The Urban Bicycle Infrastructure Design Technical Guide, the first in Vietnam, is based on lessons learned from recent bicycle infrastructure and road safety projects in Vietnamese cities and contributes to green city development.
It is heard at the launching ceremony jointly held by the Ministry of Construction (MoC) and the German Agency for International Cooperation (GIZ) in Hanoi on May 29.
According to Daniel Herrmann, chief technical advisor for the Support to Vietnam for the Implementation of the Paris Agreement, Phase II project, The guide will make cycling safer and more comfortable for people and promote cycling as an everyday travel option for people in Vietnam.
"Prioritizing bicycles as a daily mode of transport is an effective and low-cost strategy that can help cities achieve their green growth goals and contribute to the country's net-zero emissions commitment," Daniel Herrmann said.
Children ride bicycles on bike lanes. Photo: Kien Trung/GIZ
Retno Wihanesta, Senior Program Lead for Urban Transport Planning at the World Resources Institute, said the technical guideline for bicycle infrastructure design is an important step towards achieving sustainable urban mobility in the country.
"We recognize the vital role of cycling as an economical, healthy, and environmentally friendly mobility option. This guideline lays the groundwork for safer, more accessible bicycling, which promotes urban livability. This is an important initiative, and we expect this guideline to inspire more cities in Asia and worldwide to adopt bicycle-friendly infrastructure and promote a healthier and more inclusive urban future," said Wihanesta.
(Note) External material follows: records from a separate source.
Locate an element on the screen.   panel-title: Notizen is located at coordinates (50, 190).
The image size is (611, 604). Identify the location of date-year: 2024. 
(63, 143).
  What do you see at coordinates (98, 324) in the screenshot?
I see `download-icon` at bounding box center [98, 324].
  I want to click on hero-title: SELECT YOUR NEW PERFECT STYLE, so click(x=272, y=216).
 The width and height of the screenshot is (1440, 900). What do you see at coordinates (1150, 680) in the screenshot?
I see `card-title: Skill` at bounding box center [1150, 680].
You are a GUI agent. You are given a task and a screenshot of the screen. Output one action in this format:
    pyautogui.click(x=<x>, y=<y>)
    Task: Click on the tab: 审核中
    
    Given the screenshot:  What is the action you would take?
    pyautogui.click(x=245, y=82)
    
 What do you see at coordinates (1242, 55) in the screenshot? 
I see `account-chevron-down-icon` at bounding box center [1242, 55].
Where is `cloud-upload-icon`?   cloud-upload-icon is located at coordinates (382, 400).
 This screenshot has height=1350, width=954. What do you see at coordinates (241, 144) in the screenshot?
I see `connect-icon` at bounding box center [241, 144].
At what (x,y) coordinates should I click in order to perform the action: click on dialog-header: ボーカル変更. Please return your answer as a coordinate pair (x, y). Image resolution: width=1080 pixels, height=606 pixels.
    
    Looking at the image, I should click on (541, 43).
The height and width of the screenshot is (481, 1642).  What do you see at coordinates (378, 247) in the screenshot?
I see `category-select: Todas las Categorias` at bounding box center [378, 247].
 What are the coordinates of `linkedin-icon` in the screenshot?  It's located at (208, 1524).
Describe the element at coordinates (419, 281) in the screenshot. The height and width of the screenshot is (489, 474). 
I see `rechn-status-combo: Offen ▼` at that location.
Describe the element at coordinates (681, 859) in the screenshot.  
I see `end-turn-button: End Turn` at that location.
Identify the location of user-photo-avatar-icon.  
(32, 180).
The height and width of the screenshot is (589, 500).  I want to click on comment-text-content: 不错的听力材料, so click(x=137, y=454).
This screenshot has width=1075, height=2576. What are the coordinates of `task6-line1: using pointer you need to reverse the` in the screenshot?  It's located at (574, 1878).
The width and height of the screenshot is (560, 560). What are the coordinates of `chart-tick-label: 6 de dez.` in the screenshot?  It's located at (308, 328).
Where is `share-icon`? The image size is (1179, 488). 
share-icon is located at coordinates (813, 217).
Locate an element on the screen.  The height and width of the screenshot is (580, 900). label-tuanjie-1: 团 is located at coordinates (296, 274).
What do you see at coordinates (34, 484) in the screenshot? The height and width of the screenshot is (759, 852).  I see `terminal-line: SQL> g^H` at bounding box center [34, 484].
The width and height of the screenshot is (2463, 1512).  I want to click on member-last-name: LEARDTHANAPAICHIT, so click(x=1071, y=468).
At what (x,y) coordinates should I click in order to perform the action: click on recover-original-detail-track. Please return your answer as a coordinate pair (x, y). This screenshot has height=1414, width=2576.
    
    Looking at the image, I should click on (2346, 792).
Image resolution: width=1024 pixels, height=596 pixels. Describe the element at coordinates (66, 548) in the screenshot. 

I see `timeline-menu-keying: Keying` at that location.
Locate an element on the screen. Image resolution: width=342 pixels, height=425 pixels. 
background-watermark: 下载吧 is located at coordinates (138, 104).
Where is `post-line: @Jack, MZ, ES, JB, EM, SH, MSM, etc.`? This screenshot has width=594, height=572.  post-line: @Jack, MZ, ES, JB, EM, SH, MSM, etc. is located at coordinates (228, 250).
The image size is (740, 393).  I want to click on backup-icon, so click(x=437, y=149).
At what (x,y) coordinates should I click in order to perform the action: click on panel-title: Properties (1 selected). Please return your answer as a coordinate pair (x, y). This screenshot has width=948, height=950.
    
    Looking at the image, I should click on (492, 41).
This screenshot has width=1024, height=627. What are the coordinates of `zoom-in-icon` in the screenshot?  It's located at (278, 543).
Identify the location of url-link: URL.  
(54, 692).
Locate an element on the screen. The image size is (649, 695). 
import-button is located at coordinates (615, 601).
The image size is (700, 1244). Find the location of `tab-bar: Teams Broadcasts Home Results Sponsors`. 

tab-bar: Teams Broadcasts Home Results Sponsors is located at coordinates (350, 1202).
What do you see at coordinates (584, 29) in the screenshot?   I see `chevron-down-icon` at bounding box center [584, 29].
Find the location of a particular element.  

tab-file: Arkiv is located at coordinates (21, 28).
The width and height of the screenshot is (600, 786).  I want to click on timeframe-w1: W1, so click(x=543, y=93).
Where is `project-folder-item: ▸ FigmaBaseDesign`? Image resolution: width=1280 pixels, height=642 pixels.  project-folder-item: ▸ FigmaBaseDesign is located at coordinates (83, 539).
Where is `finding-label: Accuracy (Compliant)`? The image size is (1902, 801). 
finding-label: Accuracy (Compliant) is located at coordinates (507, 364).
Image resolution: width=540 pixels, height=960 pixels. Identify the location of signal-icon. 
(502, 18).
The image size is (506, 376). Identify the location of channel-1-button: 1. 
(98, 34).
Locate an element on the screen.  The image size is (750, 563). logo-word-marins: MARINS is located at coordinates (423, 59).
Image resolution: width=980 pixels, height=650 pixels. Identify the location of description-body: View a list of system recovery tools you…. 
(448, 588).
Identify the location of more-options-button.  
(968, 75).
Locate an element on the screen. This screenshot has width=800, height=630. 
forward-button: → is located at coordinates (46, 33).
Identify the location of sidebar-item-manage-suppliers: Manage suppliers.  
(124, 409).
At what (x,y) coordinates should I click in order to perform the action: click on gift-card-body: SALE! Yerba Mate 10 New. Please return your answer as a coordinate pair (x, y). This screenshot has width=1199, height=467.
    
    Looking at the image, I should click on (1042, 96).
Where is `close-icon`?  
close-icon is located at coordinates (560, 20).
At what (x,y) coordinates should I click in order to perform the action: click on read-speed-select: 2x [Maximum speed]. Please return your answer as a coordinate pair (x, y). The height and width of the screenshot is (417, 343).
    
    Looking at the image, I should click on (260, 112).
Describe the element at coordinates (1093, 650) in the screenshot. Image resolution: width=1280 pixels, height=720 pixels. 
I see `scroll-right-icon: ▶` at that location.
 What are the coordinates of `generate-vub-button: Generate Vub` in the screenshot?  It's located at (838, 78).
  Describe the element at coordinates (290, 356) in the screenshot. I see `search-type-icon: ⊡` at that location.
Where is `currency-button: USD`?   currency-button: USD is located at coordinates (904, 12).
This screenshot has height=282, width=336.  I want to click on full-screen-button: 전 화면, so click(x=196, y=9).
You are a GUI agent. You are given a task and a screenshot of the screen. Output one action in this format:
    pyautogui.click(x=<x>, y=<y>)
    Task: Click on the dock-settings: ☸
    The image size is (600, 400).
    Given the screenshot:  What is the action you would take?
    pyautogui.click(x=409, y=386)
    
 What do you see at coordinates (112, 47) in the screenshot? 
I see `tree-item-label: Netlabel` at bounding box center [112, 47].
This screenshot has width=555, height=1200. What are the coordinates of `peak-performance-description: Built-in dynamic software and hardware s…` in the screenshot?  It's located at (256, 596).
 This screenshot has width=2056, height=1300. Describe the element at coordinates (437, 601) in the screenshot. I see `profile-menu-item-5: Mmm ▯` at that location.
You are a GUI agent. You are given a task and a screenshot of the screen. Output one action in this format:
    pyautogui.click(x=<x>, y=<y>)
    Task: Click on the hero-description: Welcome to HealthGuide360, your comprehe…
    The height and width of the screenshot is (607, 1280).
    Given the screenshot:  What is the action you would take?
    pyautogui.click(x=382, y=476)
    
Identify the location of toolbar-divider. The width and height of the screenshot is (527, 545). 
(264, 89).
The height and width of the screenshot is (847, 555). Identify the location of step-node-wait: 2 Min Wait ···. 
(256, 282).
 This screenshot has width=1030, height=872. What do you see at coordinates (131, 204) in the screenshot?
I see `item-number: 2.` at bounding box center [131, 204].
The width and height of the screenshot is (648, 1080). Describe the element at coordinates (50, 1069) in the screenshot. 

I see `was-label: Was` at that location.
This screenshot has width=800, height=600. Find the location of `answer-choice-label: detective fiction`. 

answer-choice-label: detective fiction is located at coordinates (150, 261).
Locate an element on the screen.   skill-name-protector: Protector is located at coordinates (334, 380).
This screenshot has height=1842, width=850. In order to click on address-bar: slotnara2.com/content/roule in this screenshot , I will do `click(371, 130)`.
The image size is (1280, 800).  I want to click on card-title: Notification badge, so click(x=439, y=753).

Nguyen Thi An, Vietnam Country Director, HealthBridge, stressed that cycling is good for health and well-being and can also help reduce pollution and emissions as a sustainable transportation method.
"To make cities livable, safe and sustainable, the development of support infrastructure for cycling should become a fundamental part of urban development," An said, adding that the implementation of cycling infrastructure in coordination with other public transport projects will improve the efficiency of the transport system and maximize the impact of the investment.
For his part, Ta Quang Vinh, Director General of the Vietnam Administration of Technical Infrastructure (ATI) under the MoC, stressed that the guideline provides both theoretical and technical solutions to problems related to bicycle facilities, which are in line with the newly issued standard 13592:2022 Urban Roads - Design Requirements in Vietnam.
"We encourage urban planners, urban designers, road engineers, and city managers to use this guideline as a reference in their work," Vinh said.
In addition, the transportation sector is responsible for more than 20% of global emissions, of which road transport is responsible for more than 70%, and urban traffic for about 40% of the sector's total emissions. Conversely, cycling is an accessible, safe, healthy, and environmentally friendly means of transport.
Moreover, the launch is key to Vietnam's efforts to address its rapidly growing urban population, expected to reach 50% of the total population by 2025. Rapid urbanization is putting pressure on the management of urban public services, including a range of issues related to urban transport and the environment. The existing urban road network often poses risks to cyclists and other vulnerable road users, and many smaller streets lack the space and facilities necessary for safe cycling and walking.